▶ _RECORDS FOR PROCESSING_

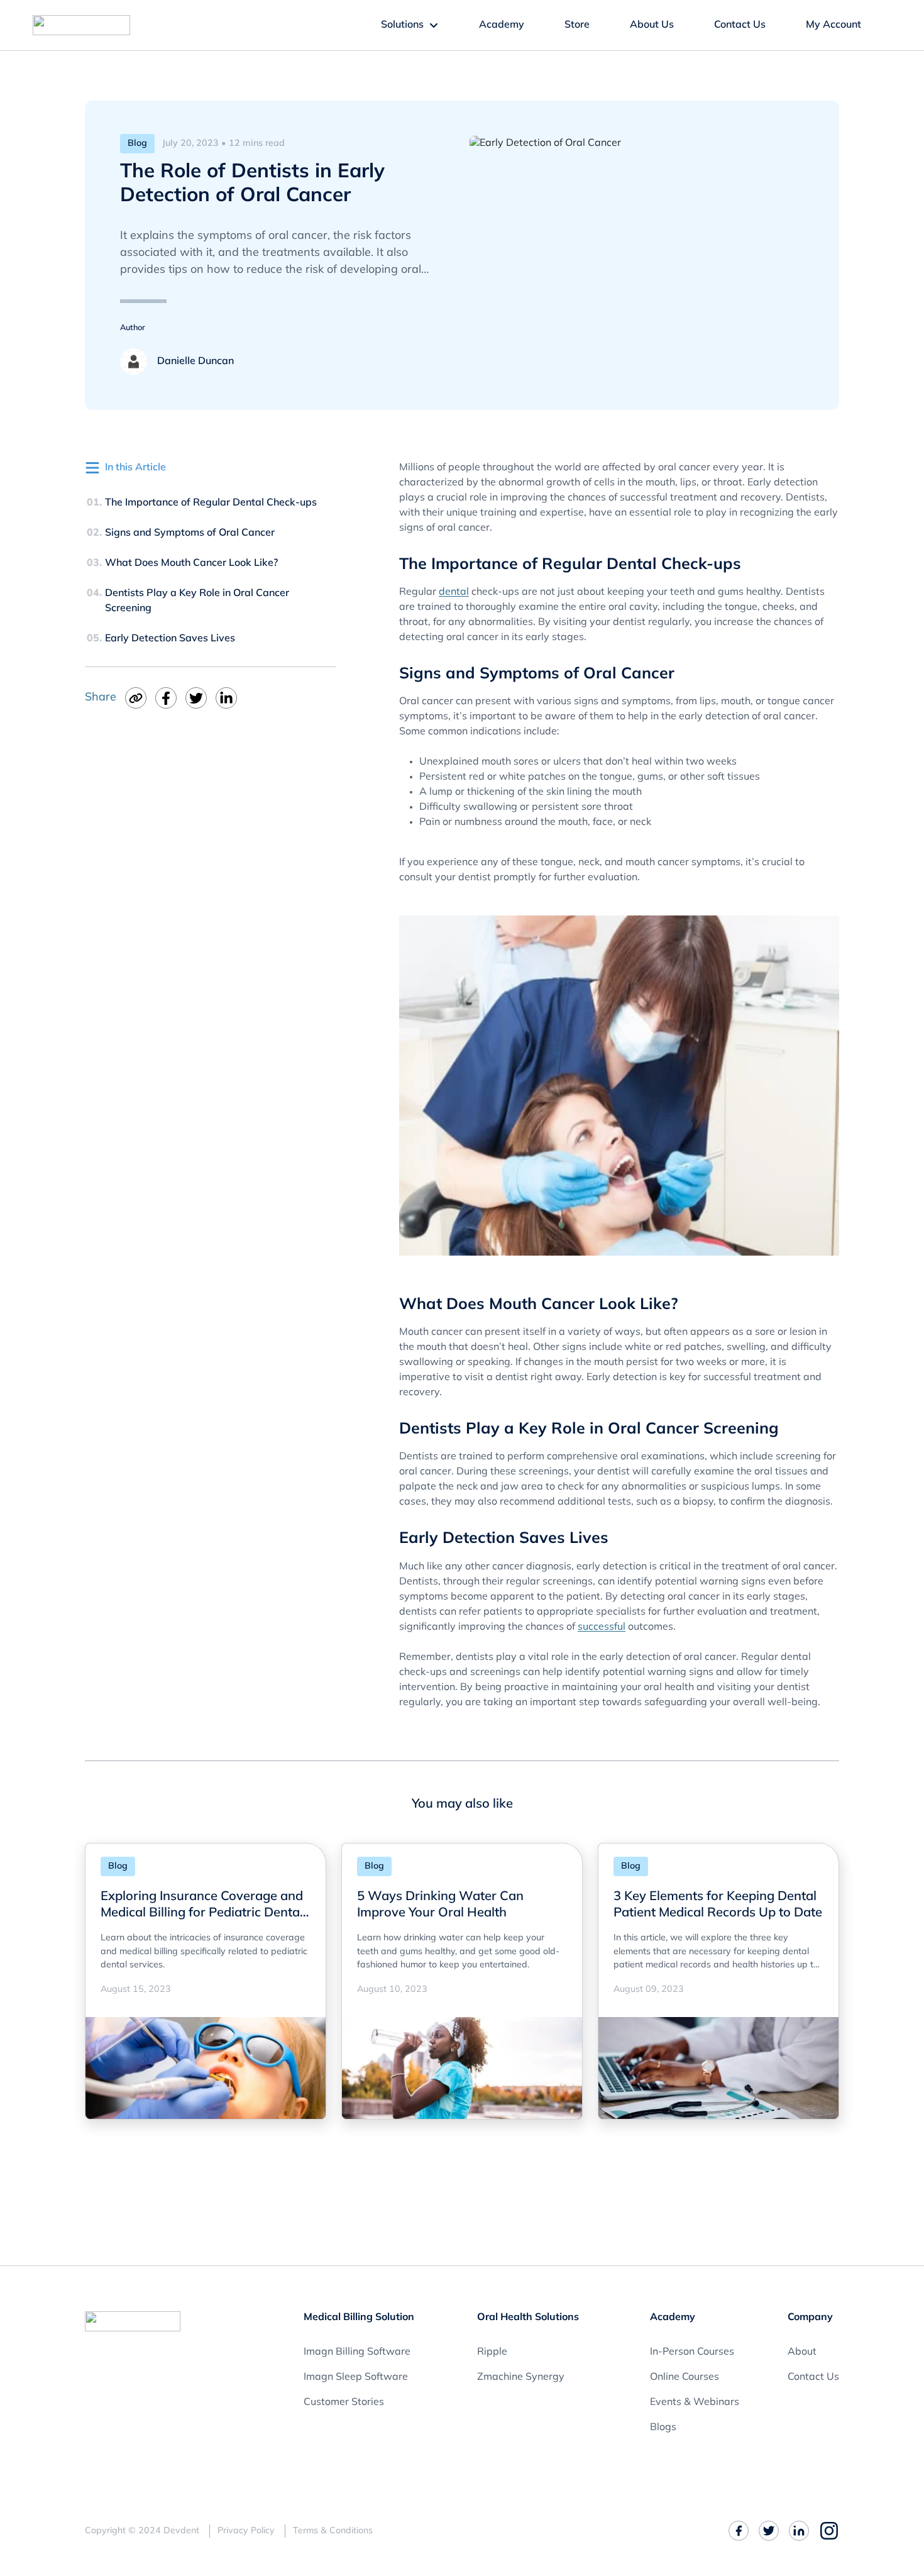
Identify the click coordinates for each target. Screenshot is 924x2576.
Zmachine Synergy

...

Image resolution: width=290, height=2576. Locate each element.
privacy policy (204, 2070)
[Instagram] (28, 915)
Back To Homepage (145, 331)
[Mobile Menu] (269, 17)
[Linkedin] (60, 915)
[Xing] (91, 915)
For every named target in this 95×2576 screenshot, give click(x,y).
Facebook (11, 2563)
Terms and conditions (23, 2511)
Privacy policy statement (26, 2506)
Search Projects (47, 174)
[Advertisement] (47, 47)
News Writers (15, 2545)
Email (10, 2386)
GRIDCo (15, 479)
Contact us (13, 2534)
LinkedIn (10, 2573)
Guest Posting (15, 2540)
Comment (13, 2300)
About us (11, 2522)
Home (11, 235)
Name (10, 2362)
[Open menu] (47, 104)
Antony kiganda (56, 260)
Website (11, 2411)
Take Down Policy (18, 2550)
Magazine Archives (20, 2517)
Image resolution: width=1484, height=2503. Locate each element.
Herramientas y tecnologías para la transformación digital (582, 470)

▶ _TASK BRIEF_
Please give an exact copy of the lines above, beginning with the line containing "Back To Homepage (145, 331)" and running through the line containing "Herramientas y tecnologías", and of no other lines.

▶ _EXERCISE RESPONSE_
Back To Homepage (145, 331)
[Mobile Menu] (269, 17)
[Linkedin] (60, 915)
[Xing] (91, 915)
For every named target in this 95×2576 screenshot, give click(x,y).
Facebook (11, 2563)
Terms and conditions (23, 2511)
Privacy policy statement (26, 2506)
Search Projects (47, 174)
[Advertisement] (47, 47)
News Writers (15, 2545)
Email (10, 2386)
GRIDCo (15, 479)
Contact us (13, 2534)
LinkedIn (10, 2573)
Guest Posting (15, 2540)
Comment (13, 2300)
About us (11, 2522)
Home (11, 235)
Name (10, 2362)
[Open menu] (47, 104)
Antony kiganda (56, 260)
Website (11, 2411)
Take Down Policy (18, 2550)
Magazine Archives (20, 2517)
Image resolution: width=1484, height=2503. Locate each element.
Herramientas y tecnologías para la transformación digital (582, 470)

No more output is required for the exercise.